Which of the lines in the data below contain the string "Expand"? Copy each of them.

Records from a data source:
****************
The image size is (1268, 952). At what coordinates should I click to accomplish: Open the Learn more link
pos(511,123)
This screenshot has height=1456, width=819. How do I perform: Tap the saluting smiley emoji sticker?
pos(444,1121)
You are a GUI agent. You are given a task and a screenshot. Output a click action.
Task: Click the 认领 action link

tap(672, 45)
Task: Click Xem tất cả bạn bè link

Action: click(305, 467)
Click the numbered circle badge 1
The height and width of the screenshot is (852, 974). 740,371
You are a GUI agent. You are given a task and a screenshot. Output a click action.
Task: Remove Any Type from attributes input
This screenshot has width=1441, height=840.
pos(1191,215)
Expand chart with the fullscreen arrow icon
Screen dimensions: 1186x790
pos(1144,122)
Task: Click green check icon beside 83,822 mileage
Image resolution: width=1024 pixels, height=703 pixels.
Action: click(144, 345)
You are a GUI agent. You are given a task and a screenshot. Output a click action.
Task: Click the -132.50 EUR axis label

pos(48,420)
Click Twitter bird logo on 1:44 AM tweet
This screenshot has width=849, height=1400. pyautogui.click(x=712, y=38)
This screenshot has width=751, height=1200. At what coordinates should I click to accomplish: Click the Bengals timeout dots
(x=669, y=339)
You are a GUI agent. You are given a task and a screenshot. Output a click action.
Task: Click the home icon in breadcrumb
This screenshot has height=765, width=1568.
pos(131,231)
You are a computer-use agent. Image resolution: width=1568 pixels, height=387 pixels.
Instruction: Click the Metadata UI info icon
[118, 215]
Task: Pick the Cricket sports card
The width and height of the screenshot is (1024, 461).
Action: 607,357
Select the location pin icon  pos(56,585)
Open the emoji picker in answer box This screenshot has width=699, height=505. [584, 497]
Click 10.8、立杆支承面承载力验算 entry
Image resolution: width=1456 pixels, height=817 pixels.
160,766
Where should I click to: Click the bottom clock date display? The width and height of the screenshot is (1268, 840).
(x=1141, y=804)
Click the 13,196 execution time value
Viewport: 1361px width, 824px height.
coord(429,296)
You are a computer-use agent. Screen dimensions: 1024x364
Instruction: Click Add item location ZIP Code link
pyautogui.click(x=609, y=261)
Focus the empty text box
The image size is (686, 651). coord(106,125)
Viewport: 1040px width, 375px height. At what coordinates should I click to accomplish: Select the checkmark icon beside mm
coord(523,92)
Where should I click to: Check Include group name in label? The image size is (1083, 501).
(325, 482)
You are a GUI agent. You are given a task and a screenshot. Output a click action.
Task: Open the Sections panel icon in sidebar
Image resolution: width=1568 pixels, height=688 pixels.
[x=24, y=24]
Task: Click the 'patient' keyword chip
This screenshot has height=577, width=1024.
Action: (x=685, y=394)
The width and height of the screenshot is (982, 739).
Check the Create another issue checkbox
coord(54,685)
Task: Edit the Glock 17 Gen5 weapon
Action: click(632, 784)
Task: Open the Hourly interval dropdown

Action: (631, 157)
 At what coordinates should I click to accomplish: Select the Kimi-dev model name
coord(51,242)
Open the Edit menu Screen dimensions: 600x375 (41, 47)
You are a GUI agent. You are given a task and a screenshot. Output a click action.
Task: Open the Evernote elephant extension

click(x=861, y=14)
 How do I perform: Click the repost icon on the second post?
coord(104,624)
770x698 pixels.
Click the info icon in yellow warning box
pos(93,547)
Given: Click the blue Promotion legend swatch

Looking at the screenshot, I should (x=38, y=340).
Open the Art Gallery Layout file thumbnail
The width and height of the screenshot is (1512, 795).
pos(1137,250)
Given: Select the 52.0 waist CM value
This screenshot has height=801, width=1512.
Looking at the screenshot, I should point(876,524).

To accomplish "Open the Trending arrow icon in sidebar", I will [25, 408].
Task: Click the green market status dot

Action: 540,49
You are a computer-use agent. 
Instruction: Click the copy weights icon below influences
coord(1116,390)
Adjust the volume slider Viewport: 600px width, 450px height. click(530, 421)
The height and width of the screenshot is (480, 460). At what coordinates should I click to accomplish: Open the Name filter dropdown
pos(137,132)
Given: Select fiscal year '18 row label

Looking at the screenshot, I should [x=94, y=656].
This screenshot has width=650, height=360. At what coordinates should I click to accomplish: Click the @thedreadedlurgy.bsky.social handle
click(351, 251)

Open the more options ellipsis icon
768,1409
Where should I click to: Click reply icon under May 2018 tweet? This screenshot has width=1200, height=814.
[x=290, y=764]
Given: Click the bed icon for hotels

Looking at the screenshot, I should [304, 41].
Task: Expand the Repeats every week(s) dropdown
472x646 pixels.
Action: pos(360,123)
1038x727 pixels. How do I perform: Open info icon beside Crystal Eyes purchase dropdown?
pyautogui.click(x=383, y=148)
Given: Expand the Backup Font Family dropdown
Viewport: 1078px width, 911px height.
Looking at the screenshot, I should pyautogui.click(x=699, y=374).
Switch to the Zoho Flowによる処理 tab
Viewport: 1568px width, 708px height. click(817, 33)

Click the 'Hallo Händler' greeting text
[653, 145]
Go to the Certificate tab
****************
▶ _Task result_:
Expand chart with the fullscreen arrow icon
Task: Expand the Repeats every week(s) dropdown
Given: Expand the Backup Font Family dropdown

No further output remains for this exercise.